Singleton service fails to start after repetitive cluster split with
"Failed to reach quorum of 1"
--------------------------------------------------------------------------------------------------
Key: WFLY-4748
URL:
https://issues.jboss.org/browse/WFLY-4748
Project: WildFly
Issue Type: Bug
Components: Clustering
Affects Versions: 9.0.0.CR1, 10.0.0.Alpha2
Reporter: Tomas Hofman
Assignee: Paul Ferraro
Fix For: 10.0.0.Alpha6
When cluster of two nodes with deployed singleton service (f.i. cluster-ha-singleton
quickstart app) splits, merges, and splits again, one of the nodes fails to run the
singleton service with error message "WFLYCLSV0006: Failed to reach *quorum of 1* for
jboss.quickstart.ha.singleton.default2 service. No singleton master will be elected."
- note the "quorum of 1".
This only happens after the second and other successive splits. After the first split
both nodes execute the service correctly.

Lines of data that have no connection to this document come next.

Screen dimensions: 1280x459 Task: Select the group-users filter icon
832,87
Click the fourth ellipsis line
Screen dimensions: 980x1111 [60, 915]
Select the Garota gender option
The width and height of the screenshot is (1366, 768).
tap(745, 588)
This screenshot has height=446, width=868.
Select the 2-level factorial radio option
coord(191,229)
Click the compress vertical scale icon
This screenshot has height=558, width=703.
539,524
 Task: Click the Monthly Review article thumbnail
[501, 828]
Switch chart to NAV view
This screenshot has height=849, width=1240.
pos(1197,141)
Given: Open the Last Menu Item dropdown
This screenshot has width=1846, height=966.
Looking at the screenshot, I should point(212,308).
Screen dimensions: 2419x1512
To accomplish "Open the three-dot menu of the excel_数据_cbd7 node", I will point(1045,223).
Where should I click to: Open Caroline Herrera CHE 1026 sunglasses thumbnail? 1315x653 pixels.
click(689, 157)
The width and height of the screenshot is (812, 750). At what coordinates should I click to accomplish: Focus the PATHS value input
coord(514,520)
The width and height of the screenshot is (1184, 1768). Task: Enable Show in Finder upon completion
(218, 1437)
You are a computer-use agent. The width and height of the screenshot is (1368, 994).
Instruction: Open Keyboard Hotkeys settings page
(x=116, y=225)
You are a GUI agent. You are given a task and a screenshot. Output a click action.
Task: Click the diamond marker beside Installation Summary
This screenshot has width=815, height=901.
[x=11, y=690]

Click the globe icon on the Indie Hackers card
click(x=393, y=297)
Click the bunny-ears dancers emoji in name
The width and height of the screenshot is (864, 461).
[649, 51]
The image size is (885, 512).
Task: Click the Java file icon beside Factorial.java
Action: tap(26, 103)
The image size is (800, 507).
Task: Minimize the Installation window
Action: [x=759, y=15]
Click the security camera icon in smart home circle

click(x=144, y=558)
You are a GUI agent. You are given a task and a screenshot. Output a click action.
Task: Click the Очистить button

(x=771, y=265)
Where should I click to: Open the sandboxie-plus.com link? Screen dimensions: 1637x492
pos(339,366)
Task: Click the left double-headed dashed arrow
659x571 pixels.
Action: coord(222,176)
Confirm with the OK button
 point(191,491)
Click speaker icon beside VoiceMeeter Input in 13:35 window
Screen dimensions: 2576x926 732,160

After analysis, it appears that nodes are never being added back to service providers
cache upon cluster merge, because
CacheServiceProviderRegistrationFactory#membershipChanged() is never called with
'merged' attribute set to 'true'.
I presume that call should come from ChannelCommandDispatcherFactory#viewAccepted():
{code}
public void viewAccepted(View view) {
// ...
for (Listener listener: this.listeners) {
listener.membershipChanged(oldNodes, newNodes, view instanceof MergeView);
}
}
{code}
This method gets called, but the problem is that the 'listeners' list is empty,
so no listener is actually notified.